## [TRY IT]
Write out an exact copy of the line with "663x689 pixels." and of each line after it, through the end of the records below.
[RECORDS FOR THIS TASK Boundary: Start]
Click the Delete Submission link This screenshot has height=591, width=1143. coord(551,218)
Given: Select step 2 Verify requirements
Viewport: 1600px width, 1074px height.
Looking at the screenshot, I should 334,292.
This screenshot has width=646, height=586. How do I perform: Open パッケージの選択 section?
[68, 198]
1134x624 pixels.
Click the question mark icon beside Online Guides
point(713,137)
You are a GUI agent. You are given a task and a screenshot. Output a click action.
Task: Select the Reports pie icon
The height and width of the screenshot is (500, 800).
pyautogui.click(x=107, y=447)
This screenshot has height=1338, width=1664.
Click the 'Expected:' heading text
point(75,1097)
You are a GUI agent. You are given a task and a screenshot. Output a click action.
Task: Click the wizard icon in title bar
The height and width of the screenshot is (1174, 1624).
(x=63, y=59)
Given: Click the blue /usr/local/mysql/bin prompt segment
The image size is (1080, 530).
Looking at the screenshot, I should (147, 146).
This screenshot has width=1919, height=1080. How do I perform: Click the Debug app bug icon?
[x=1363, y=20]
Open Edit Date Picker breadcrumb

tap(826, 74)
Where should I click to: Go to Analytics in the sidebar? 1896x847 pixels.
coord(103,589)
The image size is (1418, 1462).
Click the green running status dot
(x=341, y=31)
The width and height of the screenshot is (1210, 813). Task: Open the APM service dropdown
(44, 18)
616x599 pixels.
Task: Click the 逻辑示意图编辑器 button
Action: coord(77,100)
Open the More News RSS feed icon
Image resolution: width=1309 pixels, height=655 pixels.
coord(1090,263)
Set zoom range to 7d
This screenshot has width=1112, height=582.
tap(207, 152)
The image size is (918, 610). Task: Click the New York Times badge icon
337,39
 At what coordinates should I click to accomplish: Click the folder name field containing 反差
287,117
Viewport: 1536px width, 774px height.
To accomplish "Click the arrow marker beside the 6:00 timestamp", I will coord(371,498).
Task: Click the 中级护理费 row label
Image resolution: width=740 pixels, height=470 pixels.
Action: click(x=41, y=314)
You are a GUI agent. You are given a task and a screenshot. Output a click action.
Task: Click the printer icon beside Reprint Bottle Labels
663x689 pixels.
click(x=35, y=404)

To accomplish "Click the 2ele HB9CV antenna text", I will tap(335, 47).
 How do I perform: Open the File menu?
[RECORDS FOR THIS TASK Boundary: End]
## [SOLUTION TO THE EXERCISE]
663x689 pixels.
click(x=35, y=404)

To accomplish "Click the 2ele HB9CV antenna text", I will tap(335, 47).
 How do I perform: Open the File menu?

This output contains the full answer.